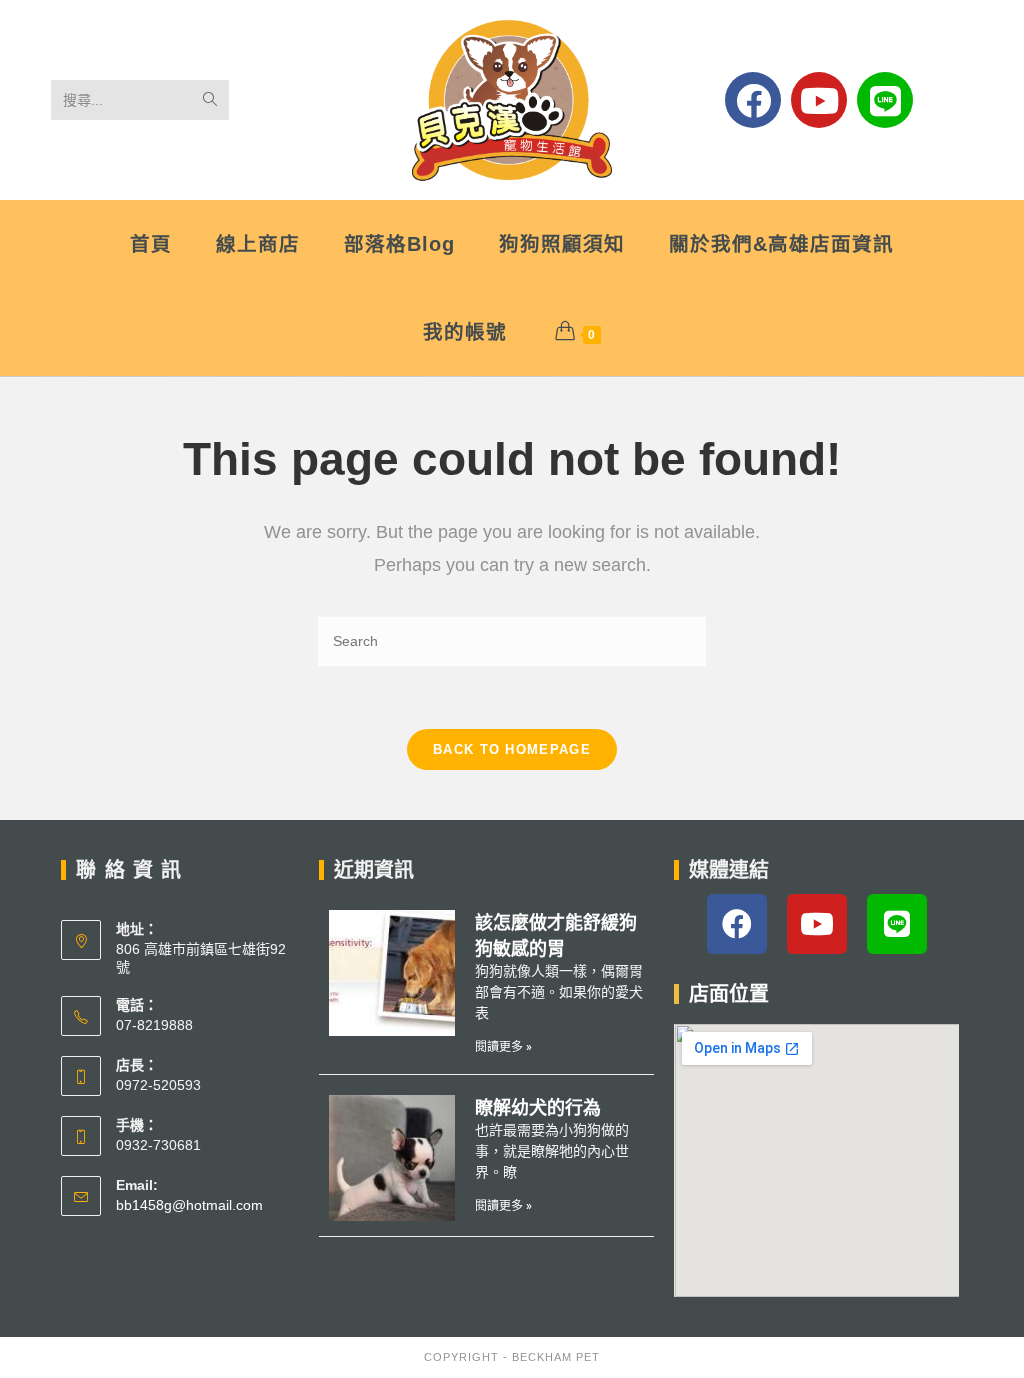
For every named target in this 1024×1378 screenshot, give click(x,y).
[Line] (885, 100)
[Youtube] (819, 100)
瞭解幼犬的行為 (538, 1107)
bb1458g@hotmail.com (189, 1205)
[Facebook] (753, 100)
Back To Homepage (512, 749)
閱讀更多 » (503, 1047)
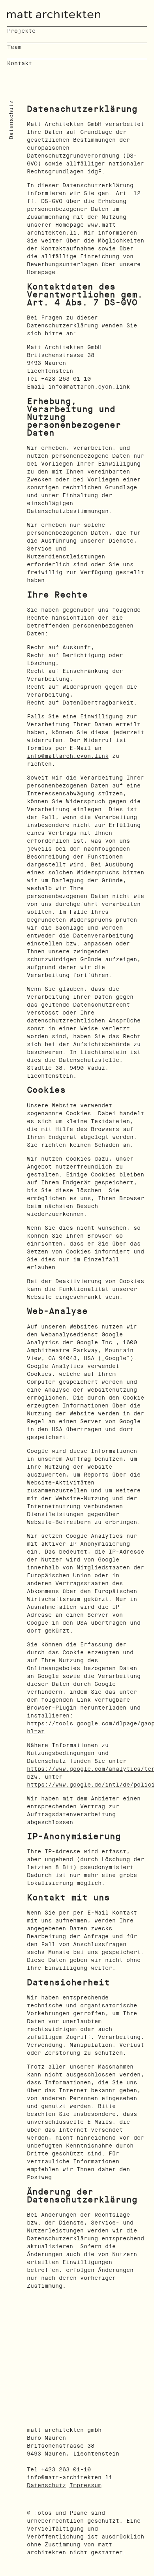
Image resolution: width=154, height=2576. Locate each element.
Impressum (85, 2485)
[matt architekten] (53, 14)
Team (14, 47)
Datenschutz (46, 2485)
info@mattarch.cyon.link (68, 755)
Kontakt (19, 63)
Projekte (21, 30)
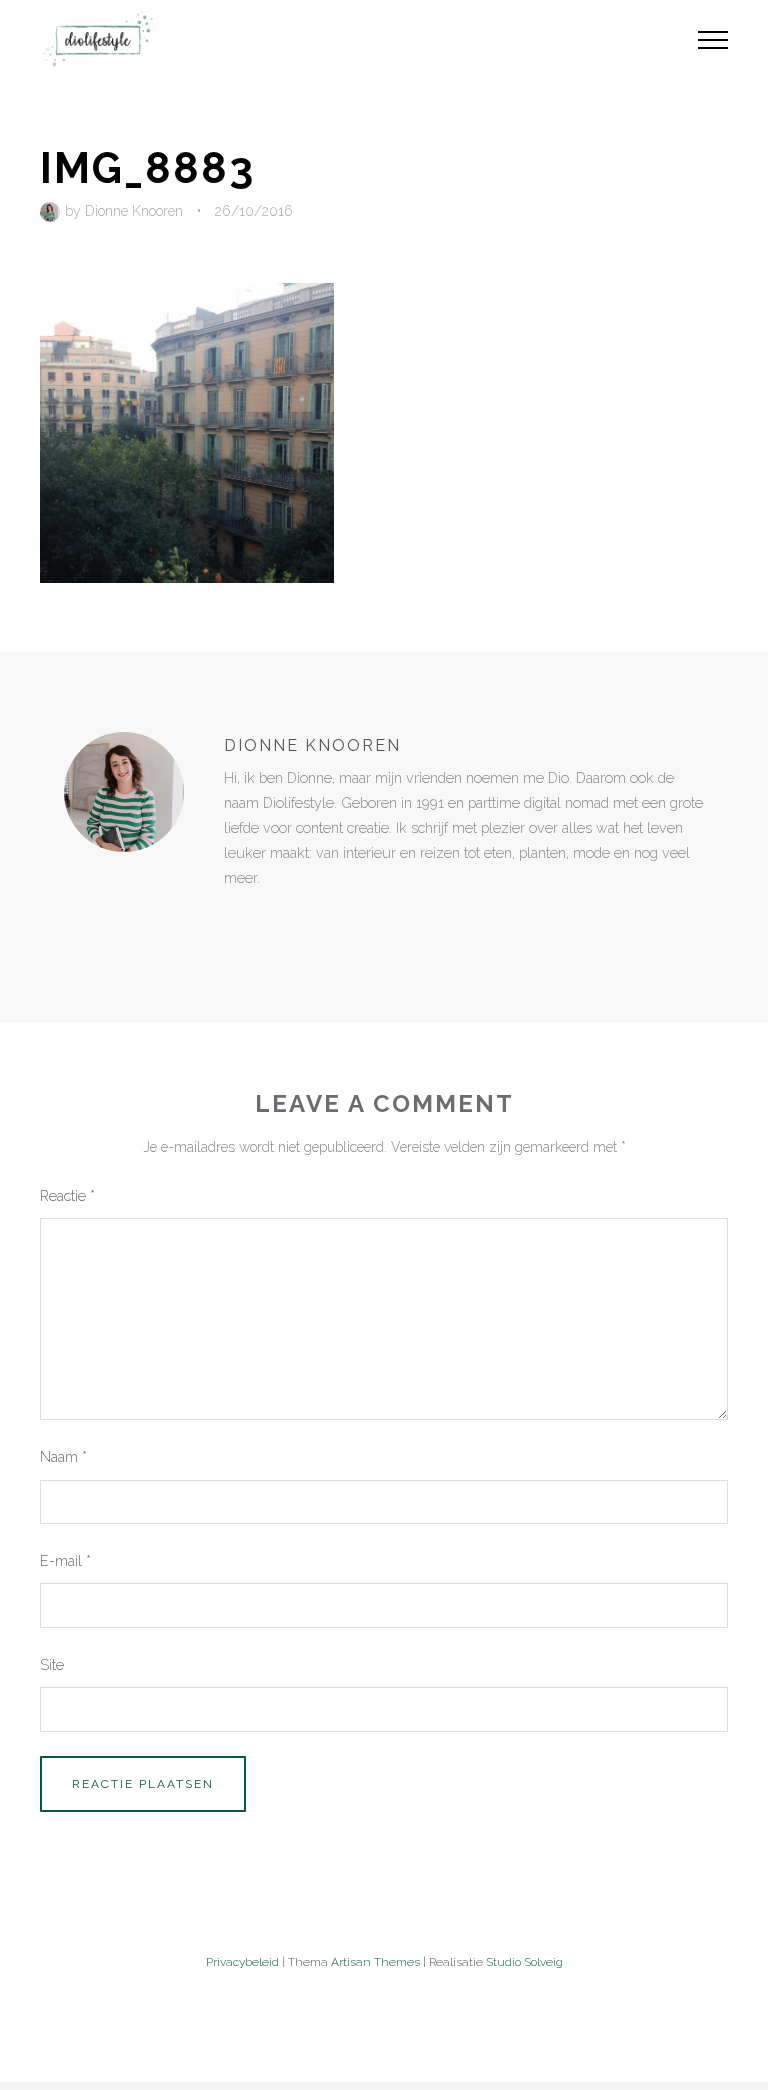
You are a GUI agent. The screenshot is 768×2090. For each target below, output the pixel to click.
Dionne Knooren (134, 211)
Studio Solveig (524, 1962)
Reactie (67, 1195)
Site (52, 1664)
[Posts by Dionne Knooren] (52, 211)
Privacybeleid (242, 1962)
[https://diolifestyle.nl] (238, 920)
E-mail (65, 1560)
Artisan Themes (375, 1962)
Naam (63, 1456)
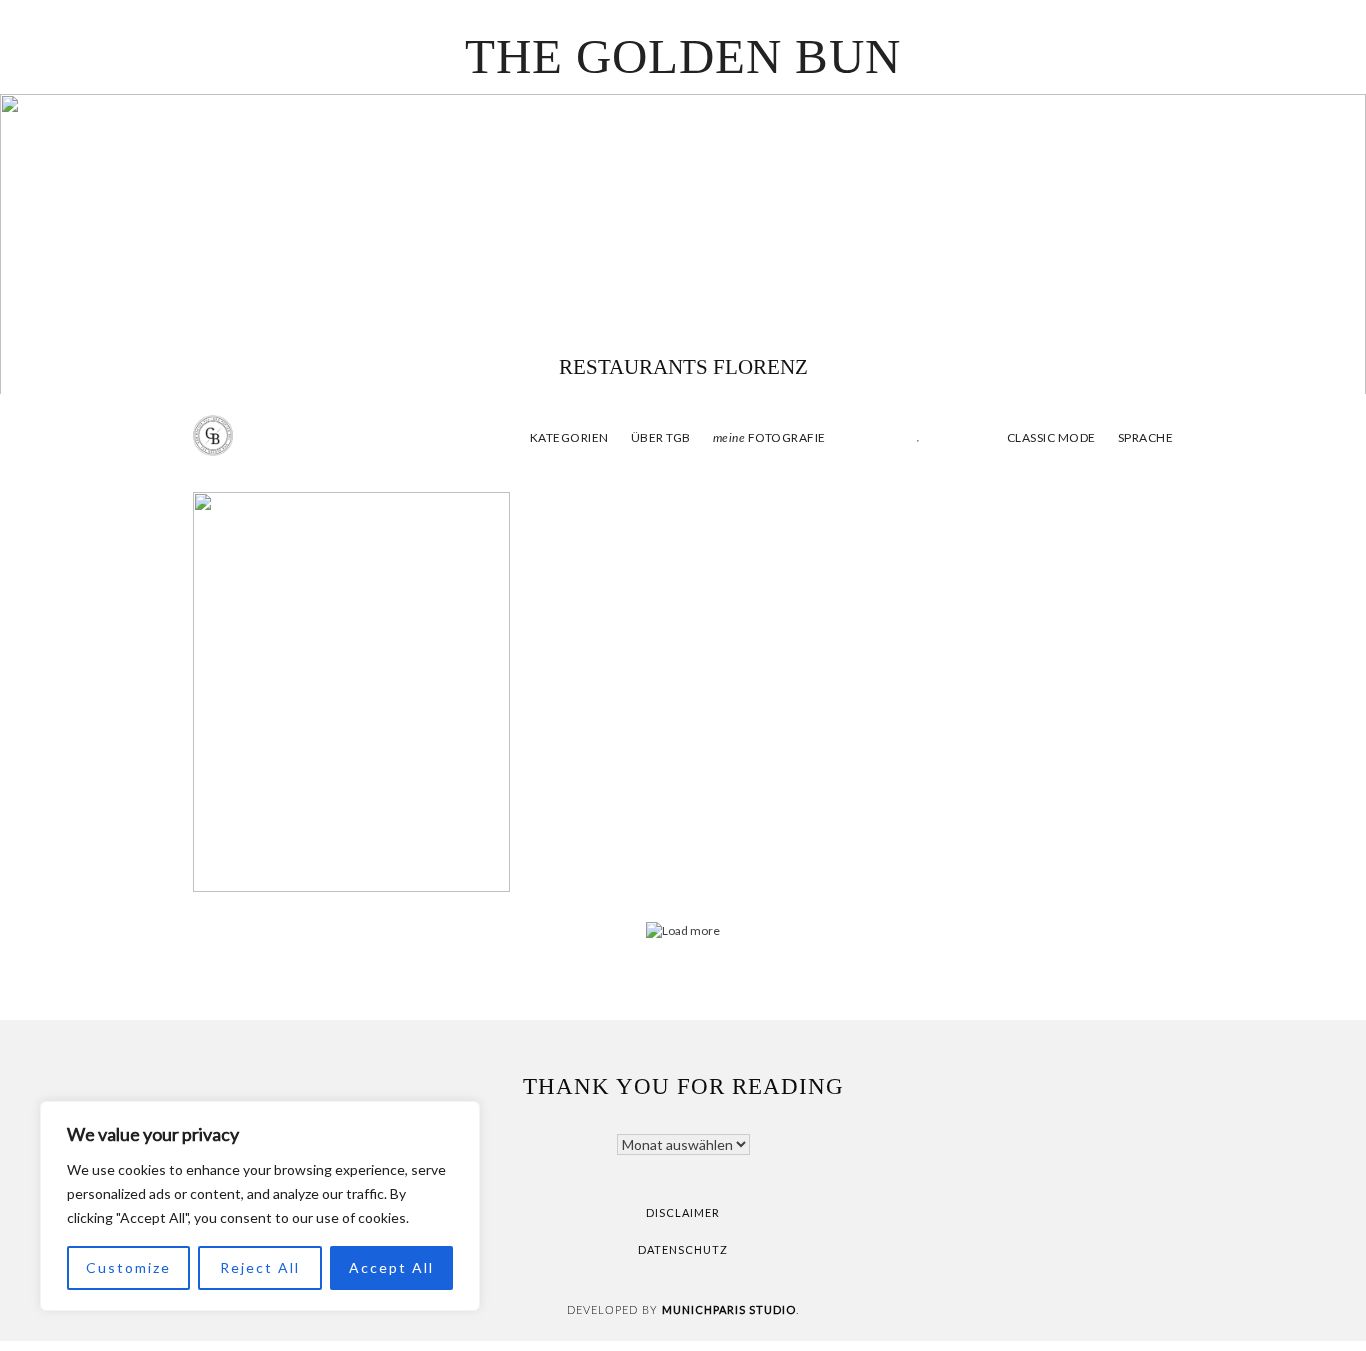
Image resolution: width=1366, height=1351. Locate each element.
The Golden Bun (683, 56)
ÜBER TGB (661, 437)
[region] (260, 1206)
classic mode (1050, 437)
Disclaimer (683, 1212)
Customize (128, 1267)
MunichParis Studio (729, 1309)
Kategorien (569, 437)
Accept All (391, 1267)
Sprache (1146, 437)
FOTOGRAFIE (769, 437)
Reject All (260, 1267)
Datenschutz (683, 1249)
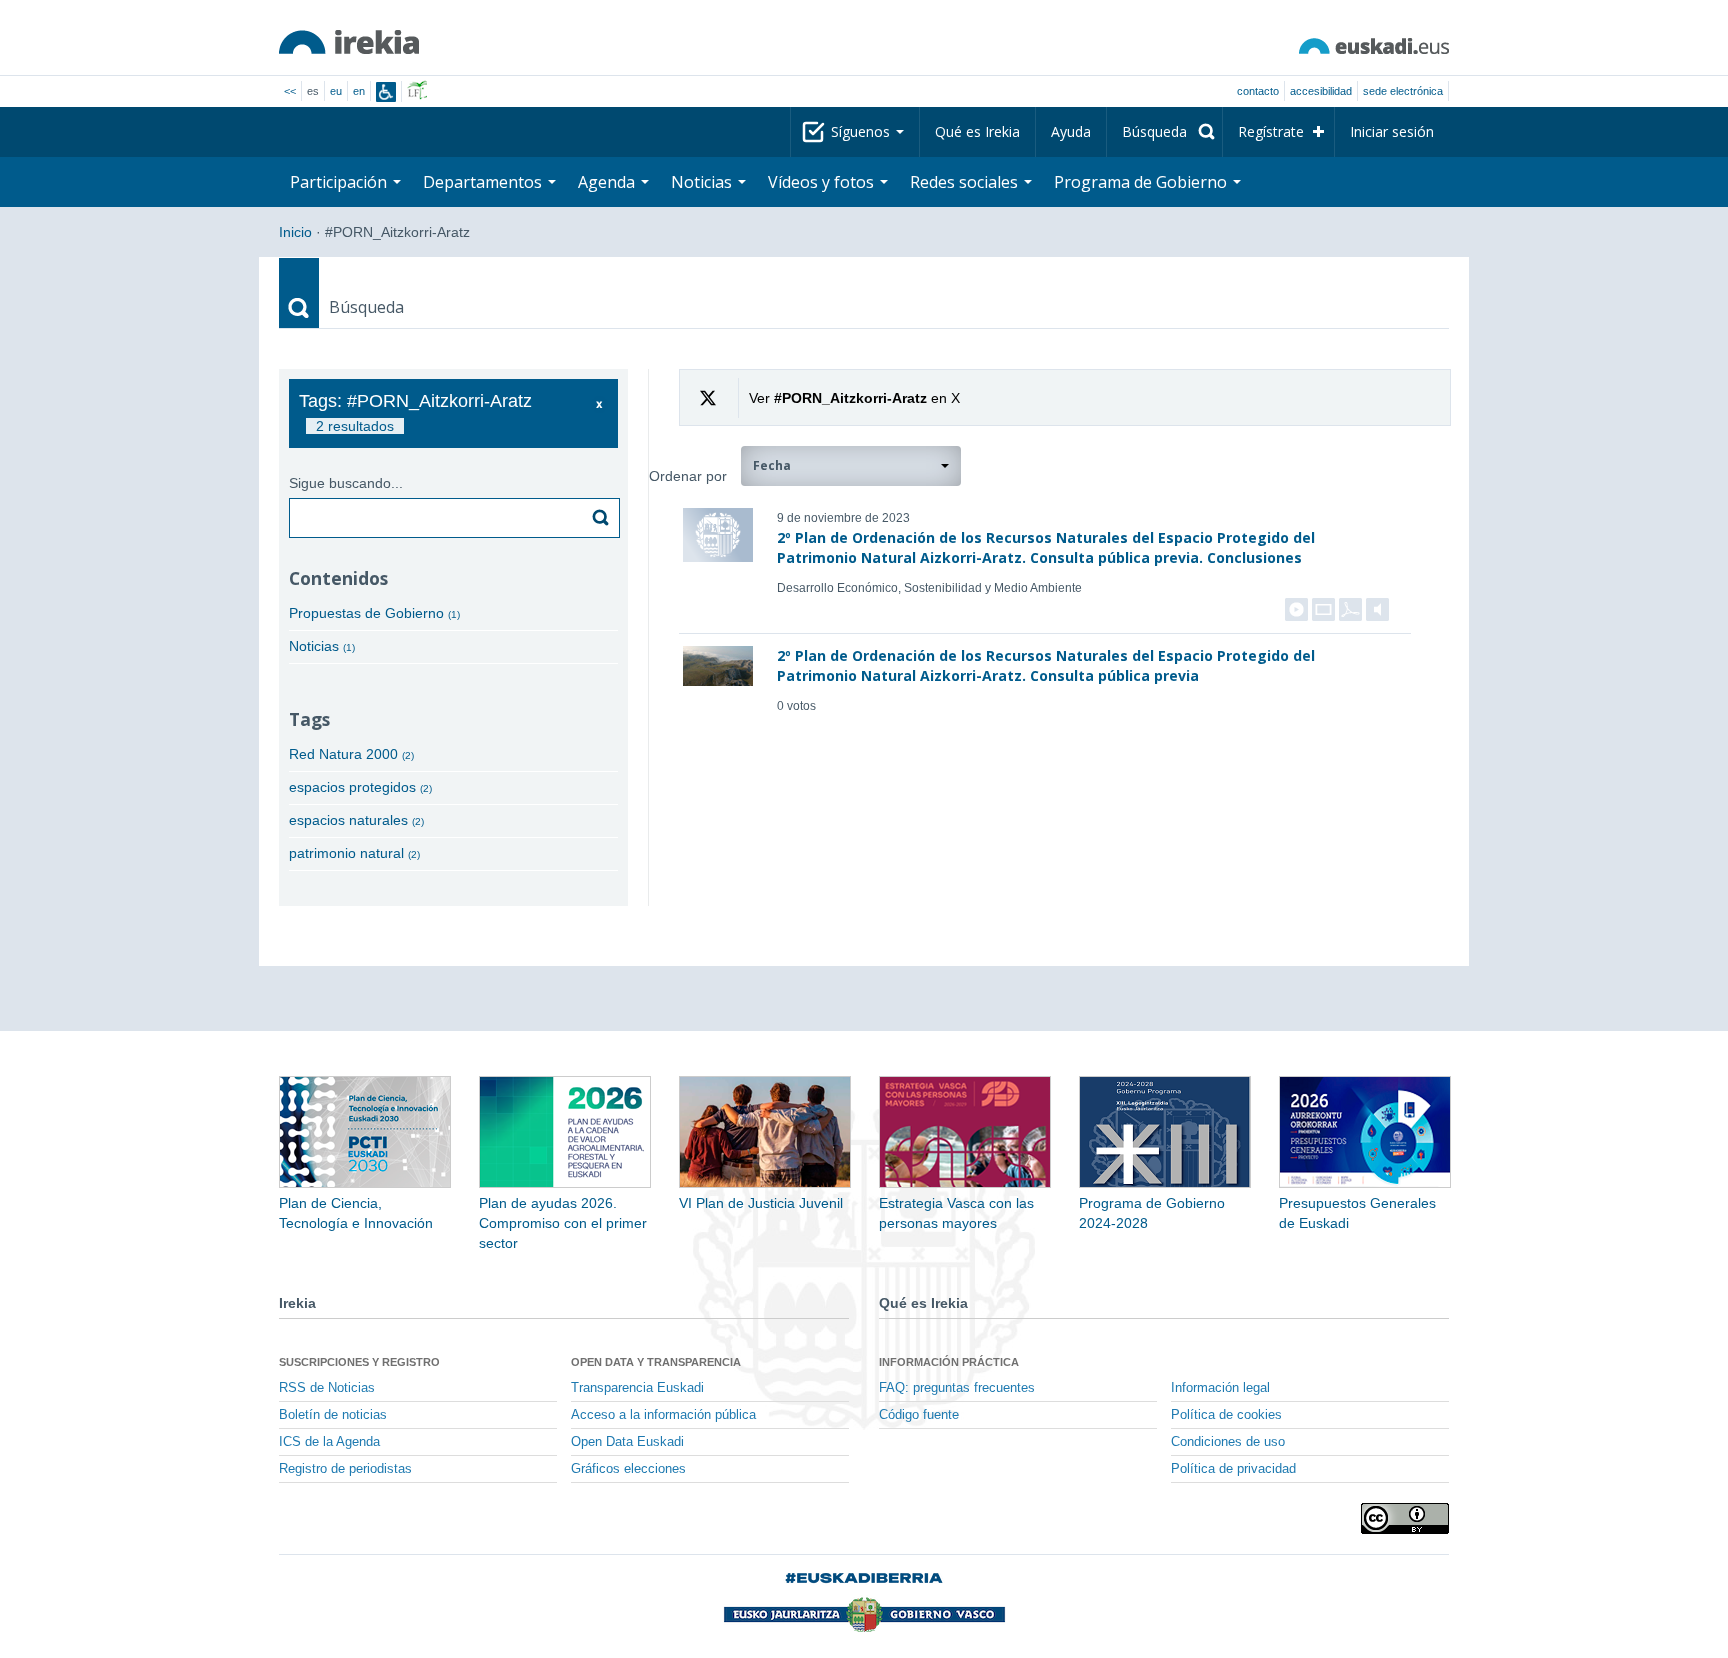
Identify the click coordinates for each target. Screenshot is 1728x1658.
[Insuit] (386, 92)
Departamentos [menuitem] (484, 182)
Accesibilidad (1321, 91)
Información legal (1220, 1388)
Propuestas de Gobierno (374, 613)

Assignment
Above is the material; set down exactly its lines from the one containing "Disclaimer (683, 1212)" down to the one containing "Identify the click", both included, leaving out any pictures.

Task solution
Disclaimer (683, 1212)
Customize (128, 1267)
MunichParis Studio (729, 1309)
Kategorien (569, 437)
Accept All (391, 1267)
Sprache (1146, 437)
FOTOGRAFIE (769, 437)
Reject All (260, 1267)
Datenschutz (683, 1249)
Identify the click coordinates for each target. Screenshot is 1728x1658.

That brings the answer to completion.